"So our local mobster's kid is really Countess Angelina Farino Ferrara?" Kurtz had asked.
Pruno shook his head. "It appears that whatever her marital status might be, she did not acquire that title."
"Too bad," said Kurtz. "It sounds funny."
Upon returning to the United States a few months earlier, Angelina had worked as a liaison for Little Skag in Attica, paying off politicians to ensure his parole in the coming summer, selling the white elephant of the family house in Orchard Park and buying new digs near the river, and—this was the part that floored Kurtz—opening negotiations with Emilio Gonzaga.
The Gonzagas were the other second-tier, has-been, wise-guy family in Western New York, and the relationship between the Gonzagas and the Farinos made Shakespeare's Capulets and Montagues look like kissing cousins.

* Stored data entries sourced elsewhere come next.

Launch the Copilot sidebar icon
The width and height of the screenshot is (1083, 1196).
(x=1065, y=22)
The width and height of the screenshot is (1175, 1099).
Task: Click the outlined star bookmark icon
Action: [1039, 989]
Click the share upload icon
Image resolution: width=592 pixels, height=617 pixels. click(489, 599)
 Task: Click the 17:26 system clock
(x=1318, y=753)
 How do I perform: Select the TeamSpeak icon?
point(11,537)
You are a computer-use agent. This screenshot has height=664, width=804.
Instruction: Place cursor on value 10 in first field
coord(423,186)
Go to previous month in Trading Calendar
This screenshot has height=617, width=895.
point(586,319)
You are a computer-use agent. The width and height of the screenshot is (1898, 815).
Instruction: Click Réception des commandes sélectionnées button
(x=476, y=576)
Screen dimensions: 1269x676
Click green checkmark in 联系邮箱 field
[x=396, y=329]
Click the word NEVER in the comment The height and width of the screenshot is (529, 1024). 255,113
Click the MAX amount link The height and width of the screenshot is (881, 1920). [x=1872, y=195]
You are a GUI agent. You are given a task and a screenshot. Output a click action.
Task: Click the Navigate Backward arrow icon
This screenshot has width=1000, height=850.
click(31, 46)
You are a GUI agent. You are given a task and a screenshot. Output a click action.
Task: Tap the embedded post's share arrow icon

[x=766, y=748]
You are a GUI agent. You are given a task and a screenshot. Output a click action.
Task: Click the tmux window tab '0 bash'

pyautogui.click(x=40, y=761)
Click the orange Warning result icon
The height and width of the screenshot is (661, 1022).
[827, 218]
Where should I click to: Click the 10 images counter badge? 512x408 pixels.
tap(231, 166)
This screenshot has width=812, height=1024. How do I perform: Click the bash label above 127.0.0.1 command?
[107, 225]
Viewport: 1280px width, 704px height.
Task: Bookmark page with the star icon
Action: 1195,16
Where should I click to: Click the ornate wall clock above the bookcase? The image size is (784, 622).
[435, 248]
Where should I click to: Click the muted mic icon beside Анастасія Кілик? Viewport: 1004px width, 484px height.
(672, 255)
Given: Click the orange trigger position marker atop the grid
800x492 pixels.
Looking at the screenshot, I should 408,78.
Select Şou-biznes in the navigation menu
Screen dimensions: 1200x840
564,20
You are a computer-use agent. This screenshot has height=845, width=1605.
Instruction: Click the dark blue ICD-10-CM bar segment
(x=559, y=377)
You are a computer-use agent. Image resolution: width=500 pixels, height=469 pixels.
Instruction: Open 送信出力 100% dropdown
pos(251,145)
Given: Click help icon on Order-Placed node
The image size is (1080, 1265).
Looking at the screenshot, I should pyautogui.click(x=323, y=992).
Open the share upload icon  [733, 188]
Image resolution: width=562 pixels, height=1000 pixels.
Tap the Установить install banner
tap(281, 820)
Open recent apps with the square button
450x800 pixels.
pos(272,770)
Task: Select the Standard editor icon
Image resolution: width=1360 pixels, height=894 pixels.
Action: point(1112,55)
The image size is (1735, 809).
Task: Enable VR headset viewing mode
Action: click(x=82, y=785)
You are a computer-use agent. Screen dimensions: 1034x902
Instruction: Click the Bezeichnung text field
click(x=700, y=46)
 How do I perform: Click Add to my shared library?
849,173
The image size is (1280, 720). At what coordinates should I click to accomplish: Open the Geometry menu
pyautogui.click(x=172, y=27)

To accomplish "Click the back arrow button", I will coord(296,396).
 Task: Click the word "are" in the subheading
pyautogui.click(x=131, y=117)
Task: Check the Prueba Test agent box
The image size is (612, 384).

Pruno had already known about the Three Stooges' contract on Kurtz. "I would have warned you, Joseph, but word hit the street late yesterday and it seems she met with the unlucky trio only the day before."
"Do you think she was acting on Little Skag's instructions?" asked Kurtz.
"That is the speculation I hear," said Pruno. "Rumor is that she was reluctant to pay for the contract… or at least reluctant to hire such inept workmen."
"Lucky for me she did," said Kurtz. "Skag was always cheap." Kurtz had sat in the windy packing crate, observing the ice crystals in the air for a silent minute. "Any word on who they'll send next?" he asked.
Pruno had shaken his oversized head on that grimy chicken neck of his. The old man's hands were shaking in a way that was obviously due more to need for an overdue injection of heroin than to the cold air. For the thousandth time, Kurtz wondered where Pruno found the money to support his habit.